§ Written exercise
Scale the part of the listing that opens with the line containing "Image resolution: width=1876" and closes with the line containing "point(275,961)", including both of those lines. Write out only that part again, requests included, and multiply every coordinate in the answers by 2.3, rounding each result to a whole number with halves rounded up.

§ Data provided
>>>>

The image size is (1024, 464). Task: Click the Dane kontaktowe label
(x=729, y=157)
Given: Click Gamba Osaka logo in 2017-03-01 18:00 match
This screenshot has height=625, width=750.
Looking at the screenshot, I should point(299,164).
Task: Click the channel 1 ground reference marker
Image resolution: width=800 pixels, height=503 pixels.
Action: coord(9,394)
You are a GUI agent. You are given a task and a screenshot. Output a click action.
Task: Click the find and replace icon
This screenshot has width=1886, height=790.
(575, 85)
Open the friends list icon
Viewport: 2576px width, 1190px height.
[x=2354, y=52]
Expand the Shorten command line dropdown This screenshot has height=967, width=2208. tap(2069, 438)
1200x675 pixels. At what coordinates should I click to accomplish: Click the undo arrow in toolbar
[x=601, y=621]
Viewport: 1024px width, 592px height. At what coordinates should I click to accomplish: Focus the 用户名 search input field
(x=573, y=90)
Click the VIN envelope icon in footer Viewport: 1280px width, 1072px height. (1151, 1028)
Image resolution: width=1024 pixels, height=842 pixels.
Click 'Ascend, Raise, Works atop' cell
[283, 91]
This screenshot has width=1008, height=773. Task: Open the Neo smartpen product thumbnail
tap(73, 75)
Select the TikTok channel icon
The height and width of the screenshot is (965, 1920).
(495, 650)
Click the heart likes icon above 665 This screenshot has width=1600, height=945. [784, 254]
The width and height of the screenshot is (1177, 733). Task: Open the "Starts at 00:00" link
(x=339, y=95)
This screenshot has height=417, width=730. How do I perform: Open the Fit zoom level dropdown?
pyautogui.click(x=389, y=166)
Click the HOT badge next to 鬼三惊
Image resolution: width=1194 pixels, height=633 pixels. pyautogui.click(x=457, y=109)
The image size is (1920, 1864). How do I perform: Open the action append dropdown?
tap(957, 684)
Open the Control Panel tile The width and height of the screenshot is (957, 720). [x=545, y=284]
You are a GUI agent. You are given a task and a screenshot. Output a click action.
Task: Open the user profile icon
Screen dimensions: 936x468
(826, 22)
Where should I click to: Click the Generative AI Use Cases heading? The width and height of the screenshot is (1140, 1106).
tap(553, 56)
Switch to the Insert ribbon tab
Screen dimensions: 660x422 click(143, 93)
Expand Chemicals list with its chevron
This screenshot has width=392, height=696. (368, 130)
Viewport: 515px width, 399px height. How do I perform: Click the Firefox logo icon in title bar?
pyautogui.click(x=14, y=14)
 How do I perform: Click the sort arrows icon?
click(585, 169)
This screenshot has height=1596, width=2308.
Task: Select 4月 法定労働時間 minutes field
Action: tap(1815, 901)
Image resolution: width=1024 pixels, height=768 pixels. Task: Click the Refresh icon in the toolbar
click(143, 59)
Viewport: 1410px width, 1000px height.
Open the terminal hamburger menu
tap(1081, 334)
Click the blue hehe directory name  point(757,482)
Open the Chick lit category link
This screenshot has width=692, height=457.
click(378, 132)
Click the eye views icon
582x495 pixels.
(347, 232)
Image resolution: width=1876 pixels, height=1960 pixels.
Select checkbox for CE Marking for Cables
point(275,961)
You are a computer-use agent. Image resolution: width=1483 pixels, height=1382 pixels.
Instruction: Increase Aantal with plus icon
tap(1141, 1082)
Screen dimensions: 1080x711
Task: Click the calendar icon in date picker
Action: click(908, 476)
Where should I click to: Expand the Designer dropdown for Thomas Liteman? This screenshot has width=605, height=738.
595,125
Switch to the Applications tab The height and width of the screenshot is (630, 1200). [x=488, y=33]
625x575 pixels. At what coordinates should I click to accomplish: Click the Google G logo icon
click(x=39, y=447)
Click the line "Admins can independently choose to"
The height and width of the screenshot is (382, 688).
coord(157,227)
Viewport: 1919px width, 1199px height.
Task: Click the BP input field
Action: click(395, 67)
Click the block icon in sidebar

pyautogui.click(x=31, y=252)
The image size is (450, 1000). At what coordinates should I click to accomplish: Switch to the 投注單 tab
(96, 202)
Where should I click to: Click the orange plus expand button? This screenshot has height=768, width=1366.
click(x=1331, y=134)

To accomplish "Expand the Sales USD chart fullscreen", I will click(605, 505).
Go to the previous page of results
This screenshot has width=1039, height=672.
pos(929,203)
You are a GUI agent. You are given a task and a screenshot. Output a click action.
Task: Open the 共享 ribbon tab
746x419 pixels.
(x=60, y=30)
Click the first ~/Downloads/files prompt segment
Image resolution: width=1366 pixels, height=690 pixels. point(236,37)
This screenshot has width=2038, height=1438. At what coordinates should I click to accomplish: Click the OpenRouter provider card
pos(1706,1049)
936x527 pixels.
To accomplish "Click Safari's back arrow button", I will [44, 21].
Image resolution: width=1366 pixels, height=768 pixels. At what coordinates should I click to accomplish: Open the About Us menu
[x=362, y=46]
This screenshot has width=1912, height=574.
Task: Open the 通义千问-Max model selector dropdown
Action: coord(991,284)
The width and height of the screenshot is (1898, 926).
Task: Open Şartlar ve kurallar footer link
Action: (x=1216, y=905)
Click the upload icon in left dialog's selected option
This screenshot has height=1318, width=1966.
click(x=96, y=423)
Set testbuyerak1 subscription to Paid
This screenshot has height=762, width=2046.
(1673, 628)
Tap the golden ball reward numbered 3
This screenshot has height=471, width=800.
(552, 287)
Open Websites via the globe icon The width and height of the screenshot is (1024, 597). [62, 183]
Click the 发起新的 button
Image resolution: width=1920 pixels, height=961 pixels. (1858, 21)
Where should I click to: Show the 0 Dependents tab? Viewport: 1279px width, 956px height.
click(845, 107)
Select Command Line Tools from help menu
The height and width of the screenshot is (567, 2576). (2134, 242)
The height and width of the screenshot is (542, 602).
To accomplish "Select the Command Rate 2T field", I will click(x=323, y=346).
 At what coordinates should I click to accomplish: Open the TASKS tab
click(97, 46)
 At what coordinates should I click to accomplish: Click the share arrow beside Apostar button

<<<<

§ Response to this task
Image resolution: width=1876 pixels, height=1960 pixels.
Select checkbox for CE Marking for Cables
point(633,2210)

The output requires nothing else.